> **Provided records**:
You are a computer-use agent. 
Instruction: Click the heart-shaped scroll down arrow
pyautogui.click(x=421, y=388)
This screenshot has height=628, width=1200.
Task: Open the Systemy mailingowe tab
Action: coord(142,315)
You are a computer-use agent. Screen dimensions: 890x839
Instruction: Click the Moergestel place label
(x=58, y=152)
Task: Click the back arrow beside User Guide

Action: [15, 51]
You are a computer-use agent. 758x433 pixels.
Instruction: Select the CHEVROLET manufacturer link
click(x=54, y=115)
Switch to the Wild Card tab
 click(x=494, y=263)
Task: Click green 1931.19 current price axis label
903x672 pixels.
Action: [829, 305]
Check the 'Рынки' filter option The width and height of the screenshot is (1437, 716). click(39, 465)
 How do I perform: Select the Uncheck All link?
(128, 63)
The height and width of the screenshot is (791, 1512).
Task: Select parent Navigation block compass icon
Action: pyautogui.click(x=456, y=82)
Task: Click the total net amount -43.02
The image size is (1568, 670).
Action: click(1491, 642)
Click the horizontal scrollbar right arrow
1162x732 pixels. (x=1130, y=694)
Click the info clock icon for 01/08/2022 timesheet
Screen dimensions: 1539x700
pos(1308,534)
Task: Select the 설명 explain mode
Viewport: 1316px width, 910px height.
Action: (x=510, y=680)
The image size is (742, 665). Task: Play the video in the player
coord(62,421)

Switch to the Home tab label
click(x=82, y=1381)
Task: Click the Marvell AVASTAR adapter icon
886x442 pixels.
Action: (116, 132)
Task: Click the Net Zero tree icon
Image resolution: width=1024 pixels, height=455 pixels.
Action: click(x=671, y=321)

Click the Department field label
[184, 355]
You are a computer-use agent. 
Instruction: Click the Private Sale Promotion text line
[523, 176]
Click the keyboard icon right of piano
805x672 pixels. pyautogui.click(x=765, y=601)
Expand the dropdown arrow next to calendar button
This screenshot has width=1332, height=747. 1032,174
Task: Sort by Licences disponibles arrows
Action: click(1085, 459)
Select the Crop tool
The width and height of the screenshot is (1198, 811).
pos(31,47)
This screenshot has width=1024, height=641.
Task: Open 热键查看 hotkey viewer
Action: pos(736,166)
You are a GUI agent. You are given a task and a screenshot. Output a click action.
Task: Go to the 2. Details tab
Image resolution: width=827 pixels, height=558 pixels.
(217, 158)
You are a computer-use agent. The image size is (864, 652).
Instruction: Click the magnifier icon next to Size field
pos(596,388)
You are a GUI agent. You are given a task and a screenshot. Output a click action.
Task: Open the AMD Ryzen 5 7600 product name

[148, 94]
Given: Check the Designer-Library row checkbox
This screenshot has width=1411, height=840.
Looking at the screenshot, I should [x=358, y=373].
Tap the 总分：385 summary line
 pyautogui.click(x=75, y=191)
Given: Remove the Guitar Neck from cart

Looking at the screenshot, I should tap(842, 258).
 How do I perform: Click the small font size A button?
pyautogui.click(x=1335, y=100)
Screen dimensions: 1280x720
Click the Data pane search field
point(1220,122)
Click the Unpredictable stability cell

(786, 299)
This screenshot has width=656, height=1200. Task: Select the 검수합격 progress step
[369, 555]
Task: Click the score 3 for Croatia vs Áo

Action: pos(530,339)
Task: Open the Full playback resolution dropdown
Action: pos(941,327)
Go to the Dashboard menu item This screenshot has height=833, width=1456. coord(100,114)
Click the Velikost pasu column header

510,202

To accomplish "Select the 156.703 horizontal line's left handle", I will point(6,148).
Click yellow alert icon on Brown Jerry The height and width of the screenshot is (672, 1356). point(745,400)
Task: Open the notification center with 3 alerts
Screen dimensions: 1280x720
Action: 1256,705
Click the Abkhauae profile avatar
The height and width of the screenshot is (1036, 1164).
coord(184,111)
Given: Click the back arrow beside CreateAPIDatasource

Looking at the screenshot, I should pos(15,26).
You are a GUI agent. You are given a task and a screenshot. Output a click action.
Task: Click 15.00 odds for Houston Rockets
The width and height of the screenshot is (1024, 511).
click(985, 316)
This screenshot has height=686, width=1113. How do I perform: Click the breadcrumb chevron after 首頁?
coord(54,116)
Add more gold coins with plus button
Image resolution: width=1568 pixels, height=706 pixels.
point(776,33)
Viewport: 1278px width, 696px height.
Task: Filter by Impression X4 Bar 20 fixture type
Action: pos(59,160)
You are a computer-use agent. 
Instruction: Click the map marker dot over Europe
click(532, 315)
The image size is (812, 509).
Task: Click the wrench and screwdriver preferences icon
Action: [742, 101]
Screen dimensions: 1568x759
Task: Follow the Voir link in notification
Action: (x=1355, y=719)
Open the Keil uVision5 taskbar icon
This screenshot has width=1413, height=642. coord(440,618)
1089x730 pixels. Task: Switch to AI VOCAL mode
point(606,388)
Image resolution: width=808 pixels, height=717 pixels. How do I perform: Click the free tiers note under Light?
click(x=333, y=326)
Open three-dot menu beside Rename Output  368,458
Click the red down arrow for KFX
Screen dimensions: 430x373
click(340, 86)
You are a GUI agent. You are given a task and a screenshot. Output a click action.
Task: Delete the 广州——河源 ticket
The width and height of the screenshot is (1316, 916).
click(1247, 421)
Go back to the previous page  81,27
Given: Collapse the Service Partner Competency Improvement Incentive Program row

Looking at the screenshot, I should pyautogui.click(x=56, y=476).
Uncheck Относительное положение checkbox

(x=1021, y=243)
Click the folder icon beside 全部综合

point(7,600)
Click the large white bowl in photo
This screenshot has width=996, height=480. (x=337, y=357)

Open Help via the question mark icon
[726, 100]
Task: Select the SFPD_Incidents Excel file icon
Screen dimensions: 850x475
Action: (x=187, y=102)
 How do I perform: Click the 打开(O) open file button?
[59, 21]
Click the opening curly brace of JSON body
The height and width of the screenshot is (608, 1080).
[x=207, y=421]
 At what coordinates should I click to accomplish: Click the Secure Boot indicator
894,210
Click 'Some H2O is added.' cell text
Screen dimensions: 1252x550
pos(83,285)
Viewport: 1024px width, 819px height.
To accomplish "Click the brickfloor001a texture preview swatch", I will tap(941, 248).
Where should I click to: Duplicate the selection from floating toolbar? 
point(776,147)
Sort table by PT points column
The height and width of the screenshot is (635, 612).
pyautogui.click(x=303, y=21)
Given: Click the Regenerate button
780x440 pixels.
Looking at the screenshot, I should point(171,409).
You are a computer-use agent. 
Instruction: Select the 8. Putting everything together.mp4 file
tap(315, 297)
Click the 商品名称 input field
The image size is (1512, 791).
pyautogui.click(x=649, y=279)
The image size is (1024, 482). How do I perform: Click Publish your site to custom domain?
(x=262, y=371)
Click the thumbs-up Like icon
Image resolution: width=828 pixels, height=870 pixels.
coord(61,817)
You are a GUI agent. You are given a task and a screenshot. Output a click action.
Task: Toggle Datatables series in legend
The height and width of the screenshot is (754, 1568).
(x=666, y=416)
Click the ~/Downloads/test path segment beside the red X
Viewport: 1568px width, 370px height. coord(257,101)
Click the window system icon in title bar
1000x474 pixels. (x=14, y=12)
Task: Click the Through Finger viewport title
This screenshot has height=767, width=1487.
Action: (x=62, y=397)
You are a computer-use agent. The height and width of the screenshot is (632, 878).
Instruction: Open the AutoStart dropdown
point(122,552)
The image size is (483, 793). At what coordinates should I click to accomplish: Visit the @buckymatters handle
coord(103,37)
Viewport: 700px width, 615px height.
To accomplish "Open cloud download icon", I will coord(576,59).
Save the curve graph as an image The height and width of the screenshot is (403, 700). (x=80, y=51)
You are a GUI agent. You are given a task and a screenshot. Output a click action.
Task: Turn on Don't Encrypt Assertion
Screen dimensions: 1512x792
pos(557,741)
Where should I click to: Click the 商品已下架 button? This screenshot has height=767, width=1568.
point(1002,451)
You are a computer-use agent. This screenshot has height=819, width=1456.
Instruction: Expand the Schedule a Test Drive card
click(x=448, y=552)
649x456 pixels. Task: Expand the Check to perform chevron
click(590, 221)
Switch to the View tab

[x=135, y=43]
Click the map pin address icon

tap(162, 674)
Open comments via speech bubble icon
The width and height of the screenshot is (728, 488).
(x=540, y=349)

> **Work instructions**:
Copy out precisely those lines which run from the one containing "The height and width of the screenshot is (635, 612)." to the end of the material.

> **Exercise response**:
The height and width of the screenshot is (635, 612).
pyautogui.click(x=303, y=21)
Given: Click the Regenerate button
780x440 pixels.
Looking at the screenshot, I should point(171,409).
You are a computer-use agent. 
Instruction: Select the 8. Putting everything together.mp4 file
tap(315, 297)
Click the 商品名称 input field
The image size is (1512, 791).
pyautogui.click(x=649, y=279)
The image size is (1024, 482). How do I perform: Click Publish your site to custom domain?
(x=262, y=371)
Click the thumbs-up Like icon
Image resolution: width=828 pixels, height=870 pixels.
coord(61,817)
You are a GUI agent. You are given a task and a screenshot. Output a click action.
Task: Toggle Datatables series in legend
The height and width of the screenshot is (754, 1568).
(x=666, y=416)
Click the ~/Downloads/test path segment beside the red X
Viewport: 1568px width, 370px height. coord(257,101)
Click the window system icon in title bar
1000x474 pixels. (x=14, y=12)
Task: Click the Through Finger viewport title
This screenshot has height=767, width=1487.
Action: (x=62, y=397)
You are a computer-use agent. The height and width of the screenshot is (632, 878).
Instruction: Open the AutoStart dropdown
point(122,552)
The image size is (483, 793). At what coordinates should I click to accomplish: Visit the @buckymatters handle
coord(103,37)
Viewport: 700px width, 615px height.
To accomplish "Open cloud download icon", I will coord(576,59).
Save the curve graph as an image The height and width of the screenshot is (403, 700). (x=80, y=51)
You are a GUI agent. You are given a task and a screenshot. Output a click action.
Task: Turn on Don't Encrypt Assertion
Screen dimensions: 1512x792
pos(557,741)
Where should I click to: Click the 商品已下架 button? This screenshot has height=767, width=1568.
point(1002,451)
You are a computer-use agent. This screenshot has height=819, width=1456.
Instruction: Expand the Schedule a Test Drive card
click(x=448, y=552)
649x456 pixels. Task: Expand the Check to perform chevron
click(590, 221)
Switch to the View tab

[x=135, y=43]
Click the map pin address icon

tap(162, 674)
Open comments via speech bubble icon
The width and height of the screenshot is (728, 488).
(x=540, y=349)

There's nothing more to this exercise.